In the end, I don’t disagree with many of the points made by both Maureen Dowd and Sylvia Anne Hewlett. Women have different biological imperatives. Too many corporations still quietly penalize women for motherhood. The sacrifices that professional women who have children are forced to make are awful and heart-wrenching. The concept of “having it all” might have been as trustworthy as a stock-market recommendation from an analyst at Merrill Lynch. And yes, men can have babies at 71, while women can’t. (Although I’ve got to be honest here: As a father, I find this creepy, narcissistic, selfish and unfair to the legacy offspring they sire.)

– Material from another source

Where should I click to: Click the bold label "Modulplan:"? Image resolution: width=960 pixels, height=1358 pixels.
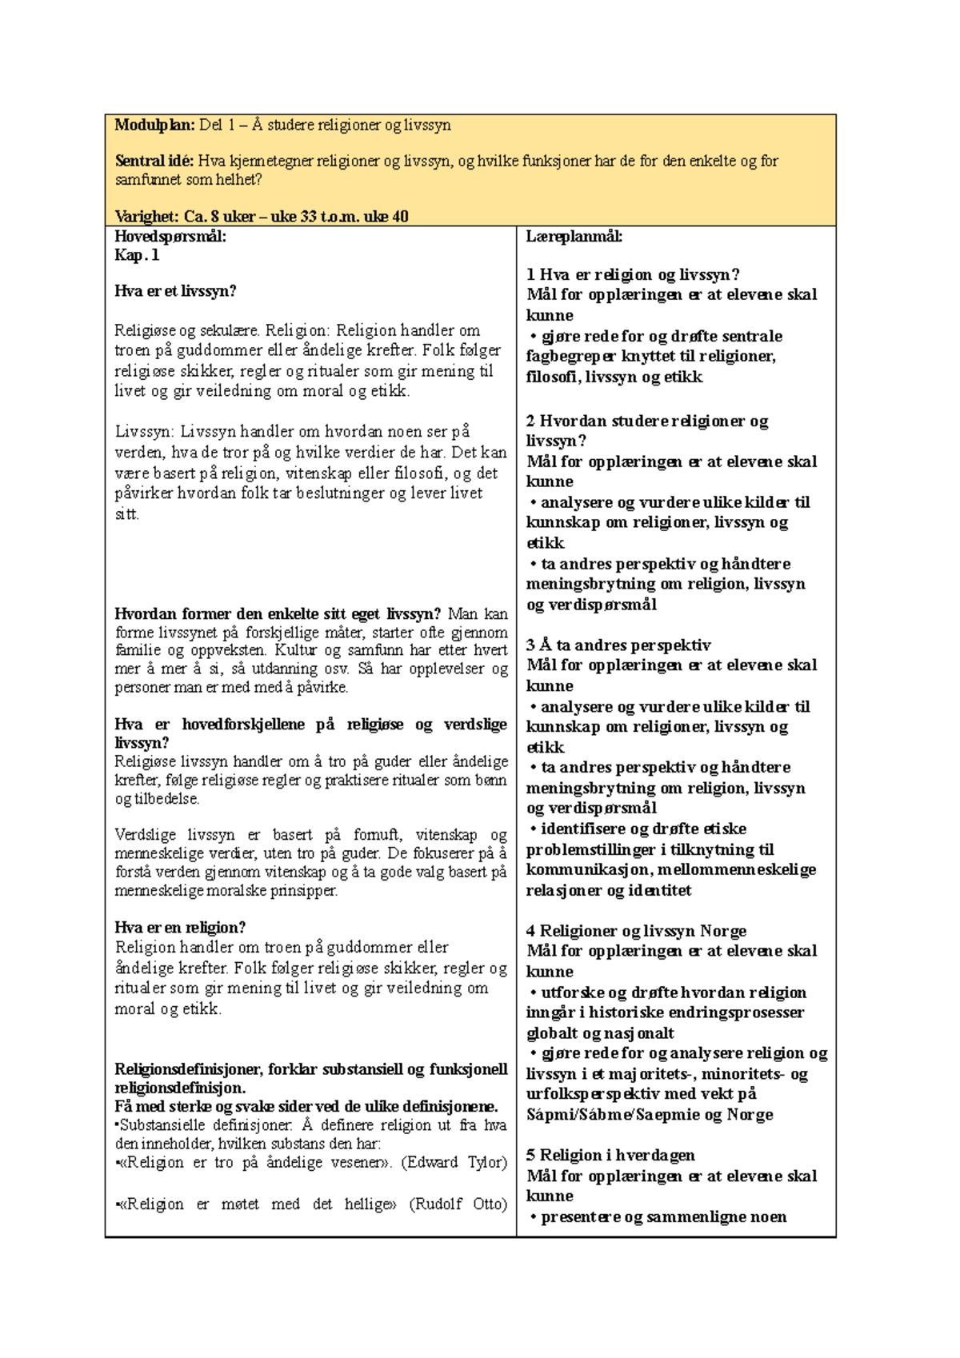tap(154, 125)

At the same time, however, it does sort of rankle that, in terms of delayed and ultimately impossible motherhood, women are portrayed by Ms. Dowd as victims of male domination and not as complicit in the deal. I mean, not to put too fine a point on it, but the biological clock has been ticking-loudly-in the media for almost 20 years. Is this really news to anyone? Talk about clichés: Didn’t Roy Lichtenstein paint his famous Pop-art canvas-the one with the comic-book blonde crying out, “I can’t believe I forgot to have children”-in 1971?
Call me cynical-or perhaps a cynical romantic-but I believe that for every one of us, male or female, there are a variety of different people we could marry. Some might be richer, some might be less successful, some might be better-or worse-in bed.
I always thought that tough, smart, accomplished women were sexy. So I married one, who was more successful and earning more money than I was when we started dating.
As the ultimate cynical romantic, the late Billy Wilder, put in the mouth of Joe E. Brown at the end of Some Like It Hot : “Nobody’s perfect.”
But in New York, men really do find successful women hot.